We at Splunk have our endpoints on Crashplan from Code42. Code42 offers a cloud version as well as on premise appliances. So if a laptop is broken or stolen we can easily restore all the data that lived on the lost endpoint to a brand new machine. That is the core reason to have Crashplan.
Once you have that capability the backup agent sits on the endpoint and monitors which files are modified, changed, created or deleted. This information includes a lot of meta-data to just backup what has changed. That machine-generated data is highly valuable information, already exists and can be used for other use cases. A few of them could include:
- You need to find out who has installed which application in a specific version on your endpoint, but you do not run endpoint inventory tools. This could help you report on which adobe reader.exe versions are deployed on which hosts. You could even track in real-time how they are updated.

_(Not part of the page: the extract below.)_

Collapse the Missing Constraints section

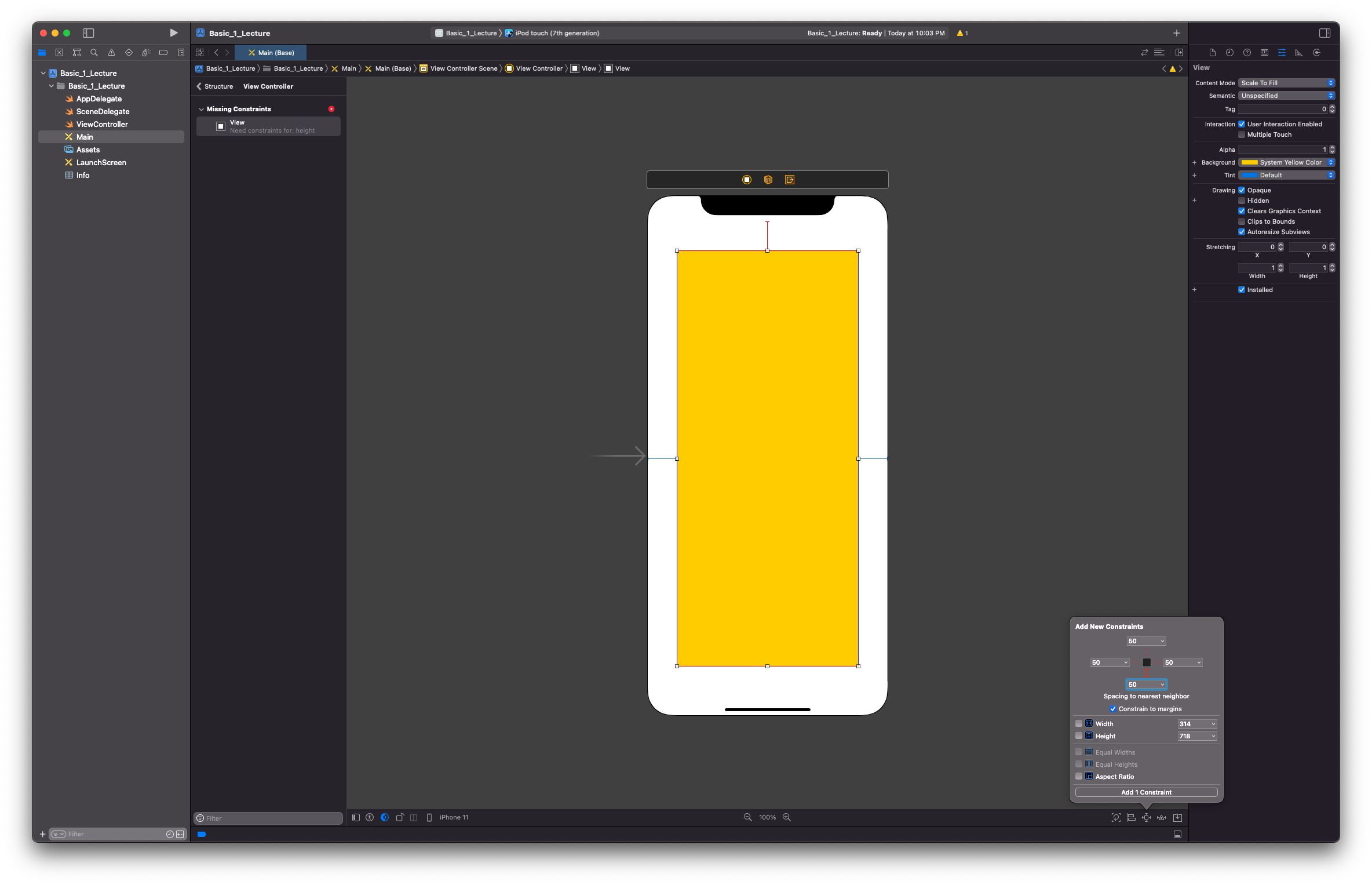click(x=201, y=109)
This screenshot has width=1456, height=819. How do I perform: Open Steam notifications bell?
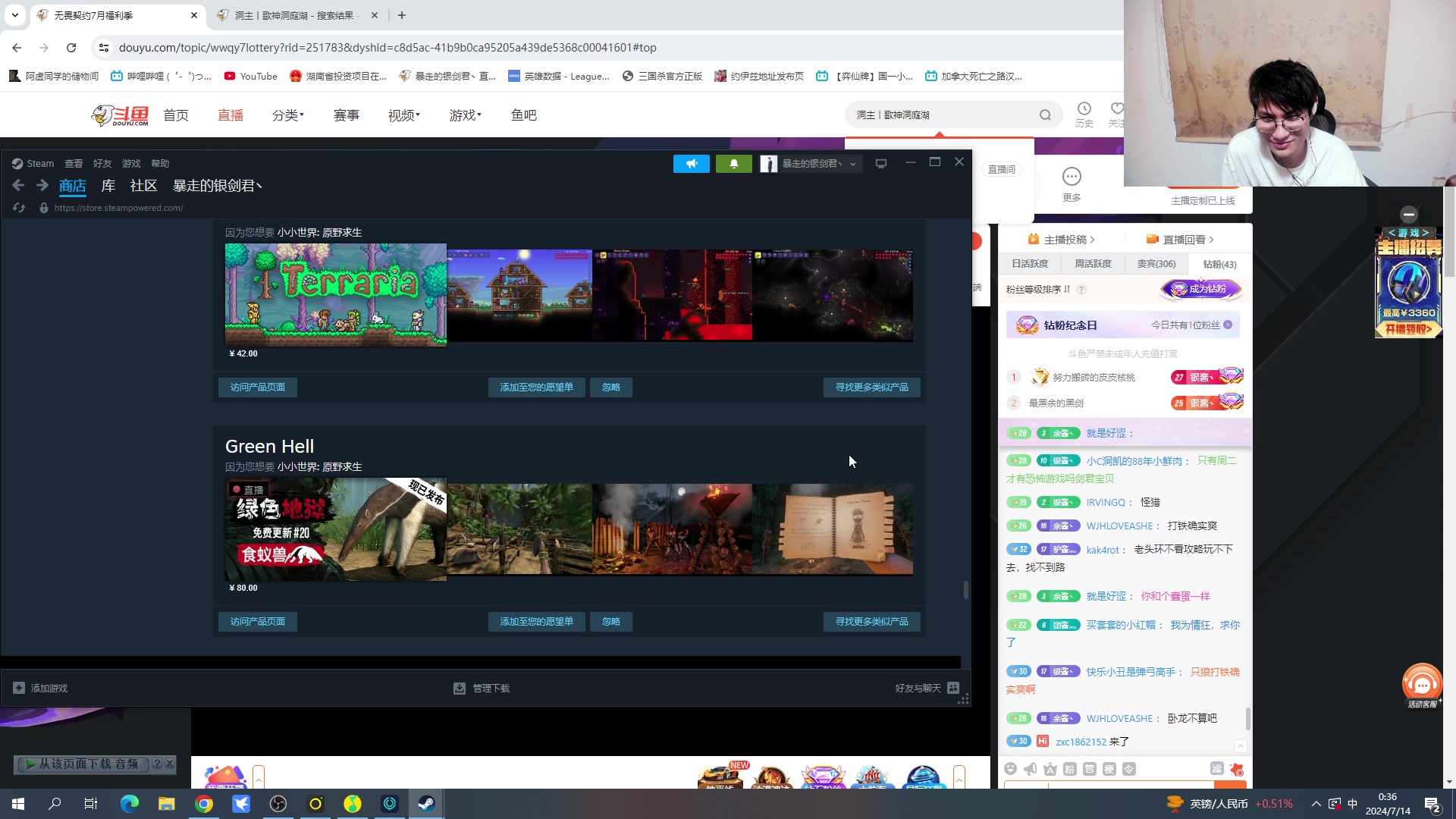tap(733, 164)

- You have a virus infection in your network and you want to identify which host was infected first and how the malware got there. Thanks to the file changes you can track down which file the virus was on and which host identified it first. You could also check which other machines in your network have the same file sitting there, potentially sleeping, or where the AV is not up to date and you need to check this
- You want to verify what sensible document exists next to your file shares and on which endpoint. Based on the filename or MD5 hash you’re able to analyze with one simple request on which system the file is deployed
- If an endpoint device is stolen, was there sensible data on it that could be made public? Thanks to the data from the endpoint you can check what was on it and you can even prove with evidence that the data was on that endpoint previously, but was then deleted.
- You recognize some malware but it keeps deleting itself. Thanks to data retention you can keep a record of activities so that you’re able to review if a specific file was on an endpoint or not. You can even use Threat Intelligence Feeds and IOC’s to correlate file activity information and check for malicious activity as well as infected/hacked hosts.
Next to those use cases you can also review information on your backup tool operation. For example:
- Verify who is accessing what backup files. If you have a lot of data protection on your network drives you should regularly review who is accessing what data in the backup environment.
- Review capacity management of the full backup environment as well as review which users are taking up most space
- Create operational insights like how often is data duplicated restored, how many unique users are accessing the solution so you can prioritize the service and capture the rollout within your environment as project manager.
I hope that this blog has provided some insight and ideas for what’s possible from a single data source.